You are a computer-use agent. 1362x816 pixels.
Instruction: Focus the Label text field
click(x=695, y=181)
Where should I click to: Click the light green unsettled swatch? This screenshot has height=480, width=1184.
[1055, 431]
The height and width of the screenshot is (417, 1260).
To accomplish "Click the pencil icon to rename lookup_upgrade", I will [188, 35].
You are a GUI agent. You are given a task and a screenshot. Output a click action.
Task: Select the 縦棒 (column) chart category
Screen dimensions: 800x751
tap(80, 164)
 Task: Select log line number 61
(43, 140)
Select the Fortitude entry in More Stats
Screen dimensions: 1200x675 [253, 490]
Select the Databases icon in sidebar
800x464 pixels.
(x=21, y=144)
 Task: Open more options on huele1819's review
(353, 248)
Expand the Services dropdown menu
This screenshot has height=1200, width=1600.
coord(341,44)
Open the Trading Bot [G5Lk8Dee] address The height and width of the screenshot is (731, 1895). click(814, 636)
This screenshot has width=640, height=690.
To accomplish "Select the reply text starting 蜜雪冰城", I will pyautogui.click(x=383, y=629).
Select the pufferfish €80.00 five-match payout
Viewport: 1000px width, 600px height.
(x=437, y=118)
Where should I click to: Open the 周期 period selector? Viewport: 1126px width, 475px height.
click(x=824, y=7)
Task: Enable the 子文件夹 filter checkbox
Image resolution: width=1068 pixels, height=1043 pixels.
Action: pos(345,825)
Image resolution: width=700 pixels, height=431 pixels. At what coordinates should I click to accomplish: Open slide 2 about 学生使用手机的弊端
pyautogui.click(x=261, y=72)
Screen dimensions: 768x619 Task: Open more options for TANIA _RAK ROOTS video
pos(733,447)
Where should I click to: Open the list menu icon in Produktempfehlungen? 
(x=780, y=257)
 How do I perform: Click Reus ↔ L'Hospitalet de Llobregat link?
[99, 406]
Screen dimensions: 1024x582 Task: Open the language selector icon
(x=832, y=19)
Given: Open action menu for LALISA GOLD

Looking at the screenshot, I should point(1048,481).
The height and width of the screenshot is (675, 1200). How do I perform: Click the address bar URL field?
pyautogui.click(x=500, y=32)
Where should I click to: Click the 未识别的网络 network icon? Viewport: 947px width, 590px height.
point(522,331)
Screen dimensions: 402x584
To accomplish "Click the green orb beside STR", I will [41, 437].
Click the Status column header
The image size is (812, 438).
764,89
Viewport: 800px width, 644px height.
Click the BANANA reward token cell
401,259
○ ○ ○ ○ ○ ○ ○
Goal of the exercise: Print, exactly as they appear above, the lines running from the one with "800x464 pixels." through the final line.

Written solution:
800x464 pixels.
(x=21, y=144)
 Task: Open more options on huele1819's review
(353, 248)
Expand the Services dropdown menu
This screenshot has height=1200, width=1600.
coord(341,44)
Open the Trading Bot [G5Lk8Dee] address The height and width of the screenshot is (731, 1895). click(814, 636)
This screenshot has width=640, height=690.
To accomplish "Select the reply text starting 蜜雪冰城", I will pyautogui.click(x=383, y=629).
Select the pufferfish €80.00 five-match payout
Viewport: 1000px width, 600px height.
(x=437, y=118)
Where should I click to: Open the 周期 period selector? Viewport: 1126px width, 475px height.
click(x=824, y=7)
Task: Enable the 子文件夹 filter checkbox
Image resolution: width=1068 pixels, height=1043 pixels.
Action: pos(345,825)
Image resolution: width=700 pixels, height=431 pixels. At what coordinates should I click to accomplish: Open slide 2 about 学生使用手机的弊端
pyautogui.click(x=261, y=72)
Screen dimensions: 768x619 Task: Open more options for TANIA _RAK ROOTS video
pos(733,447)
Where should I click to: Open the list menu icon in Produktempfehlungen? 
(x=780, y=257)
 How do I perform: Click Reus ↔ L'Hospitalet de Llobregat link?
[99, 406]
Screen dimensions: 1024x582 Task: Open the language selector icon
(x=832, y=19)
Given: Open action menu for LALISA GOLD

Looking at the screenshot, I should point(1048,481).
The height and width of the screenshot is (675, 1200). How do I perform: Click the address bar URL field?
pyautogui.click(x=500, y=32)
Where should I click to: Click the 未识别的网络 network icon? Viewport: 947px width, 590px height.
point(522,331)
Screen dimensions: 402x584
To accomplish "Click the green orb beside STR", I will [41, 437].
Click the Status column header
The image size is (812, 438).
764,89
Viewport: 800px width, 644px height.
Click the BANANA reward token cell
401,259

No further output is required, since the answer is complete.